_Extracted data_
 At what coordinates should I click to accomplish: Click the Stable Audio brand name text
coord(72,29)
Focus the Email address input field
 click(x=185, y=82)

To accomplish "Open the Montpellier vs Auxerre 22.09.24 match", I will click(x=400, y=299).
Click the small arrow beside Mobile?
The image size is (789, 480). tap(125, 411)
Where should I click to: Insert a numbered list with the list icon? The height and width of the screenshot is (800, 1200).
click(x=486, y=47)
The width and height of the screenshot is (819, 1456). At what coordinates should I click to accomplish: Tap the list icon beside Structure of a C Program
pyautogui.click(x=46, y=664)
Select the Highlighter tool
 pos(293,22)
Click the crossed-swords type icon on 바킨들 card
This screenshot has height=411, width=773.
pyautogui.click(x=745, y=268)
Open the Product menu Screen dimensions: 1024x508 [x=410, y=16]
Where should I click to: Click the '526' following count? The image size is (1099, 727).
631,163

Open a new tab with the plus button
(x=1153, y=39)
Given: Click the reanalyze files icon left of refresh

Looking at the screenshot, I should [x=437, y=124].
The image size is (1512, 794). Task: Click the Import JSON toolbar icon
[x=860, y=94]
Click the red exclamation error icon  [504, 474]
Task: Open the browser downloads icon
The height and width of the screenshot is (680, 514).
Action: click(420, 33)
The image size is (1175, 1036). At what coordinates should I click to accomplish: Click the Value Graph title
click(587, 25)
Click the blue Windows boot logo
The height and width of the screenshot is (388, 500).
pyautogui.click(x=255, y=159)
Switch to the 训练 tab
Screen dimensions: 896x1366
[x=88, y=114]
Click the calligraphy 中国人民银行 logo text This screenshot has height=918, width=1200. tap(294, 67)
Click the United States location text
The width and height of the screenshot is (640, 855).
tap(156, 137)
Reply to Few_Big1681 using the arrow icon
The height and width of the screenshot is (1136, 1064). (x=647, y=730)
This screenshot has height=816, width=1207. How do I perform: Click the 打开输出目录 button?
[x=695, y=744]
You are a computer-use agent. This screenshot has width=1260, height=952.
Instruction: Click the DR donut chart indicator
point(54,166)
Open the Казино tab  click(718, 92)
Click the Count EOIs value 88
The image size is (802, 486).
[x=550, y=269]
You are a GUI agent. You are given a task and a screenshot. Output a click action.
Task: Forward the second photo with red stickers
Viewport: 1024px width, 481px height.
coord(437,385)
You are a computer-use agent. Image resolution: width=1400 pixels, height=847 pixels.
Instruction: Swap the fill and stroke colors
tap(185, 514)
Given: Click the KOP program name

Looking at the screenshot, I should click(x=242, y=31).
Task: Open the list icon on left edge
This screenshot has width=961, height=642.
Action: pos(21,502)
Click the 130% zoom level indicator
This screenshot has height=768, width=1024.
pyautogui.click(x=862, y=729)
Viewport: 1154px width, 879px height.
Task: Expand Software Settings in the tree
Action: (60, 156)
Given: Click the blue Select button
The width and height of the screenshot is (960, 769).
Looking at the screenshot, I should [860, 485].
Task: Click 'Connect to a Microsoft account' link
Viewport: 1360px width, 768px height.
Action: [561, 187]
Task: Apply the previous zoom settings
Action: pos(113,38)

_What you are asked to do_
Exactly reproduce every line of the records.

_Written answer_
 At what coordinates should I click to accomplish: Click the Stable Audio brand name text
coord(72,29)
Focus the Email address input field
 click(x=185, y=82)

To accomplish "Open the Montpellier vs Auxerre 22.09.24 match", I will click(x=400, y=299).
Click the small arrow beside Mobile?
The image size is (789, 480). tap(125, 411)
Where should I click to: Insert a numbered list with the list icon? The height and width of the screenshot is (800, 1200).
click(x=486, y=47)
The width and height of the screenshot is (819, 1456). At what coordinates should I click to accomplish: Tap the list icon beside Structure of a C Program
pyautogui.click(x=46, y=664)
Select the Highlighter tool
 pos(293,22)
Click the crossed-swords type icon on 바킨들 card
This screenshot has height=411, width=773.
pyautogui.click(x=745, y=268)
Open the Product menu Screen dimensions: 1024x508 [x=410, y=16]
Where should I click to: Click the '526' following count? The image size is (1099, 727).
631,163

Open a new tab with the plus button
(x=1153, y=39)
Given: Click the reanalyze files icon left of refresh

Looking at the screenshot, I should [x=437, y=124].
The image size is (1512, 794). Task: Click the Import JSON toolbar icon
[x=860, y=94]
Click the red exclamation error icon  [504, 474]
Task: Open the browser downloads icon
The height and width of the screenshot is (680, 514).
Action: click(420, 33)
The image size is (1175, 1036). At what coordinates should I click to accomplish: Click the Value Graph title
click(587, 25)
Click the blue Windows boot logo
The height and width of the screenshot is (388, 500).
pyautogui.click(x=255, y=159)
Switch to the 训练 tab
Screen dimensions: 896x1366
[x=88, y=114]
Click the calligraphy 中国人民银行 logo text This screenshot has height=918, width=1200. tap(294, 67)
Click the United States location text
The width and height of the screenshot is (640, 855).
tap(156, 137)
Reply to Few_Big1681 using the arrow icon
The height and width of the screenshot is (1136, 1064). (x=647, y=730)
This screenshot has height=816, width=1207. How do I perform: Click the 打开输出目录 button?
[x=695, y=744]
You are a computer-use agent. This screenshot has width=1260, height=952.
Instruction: Click the DR donut chart indicator
point(54,166)
Open the Казино tab  click(718, 92)
Click the Count EOIs value 88
The image size is (802, 486).
[x=550, y=269]
You are a GUI agent. You are given a task and a screenshot. Output a click action.
Task: Forward the second photo with red stickers
Viewport: 1024px width, 481px height.
coord(437,385)
You are a computer-use agent. Image resolution: width=1400 pixels, height=847 pixels.
Instruction: Swap the fill and stroke colors
tap(185, 514)
Given: Click the KOP program name

Looking at the screenshot, I should click(x=242, y=31).
Task: Open the list icon on left edge
This screenshot has width=961, height=642.
Action: pos(21,502)
Click the 130% zoom level indicator
This screenshot has height=768, width=1024.
pyautogui.click(x=862, y=729)
Viewport: 1154px width, 879px height.
Task: Expand Software Settings in the tree
Action: (60, 156)
Given: Click the blue Select button
The width and height of the screenshot is (960, 769).
Looking at the screenshot, I should [860, 485].
Task: Click 'Connect to a Microsoft account' link
Viewport: 1360px width, 768px height.
Action: [561, 187]
Task: Apply the previous zoom settings
Action: pos(113,38)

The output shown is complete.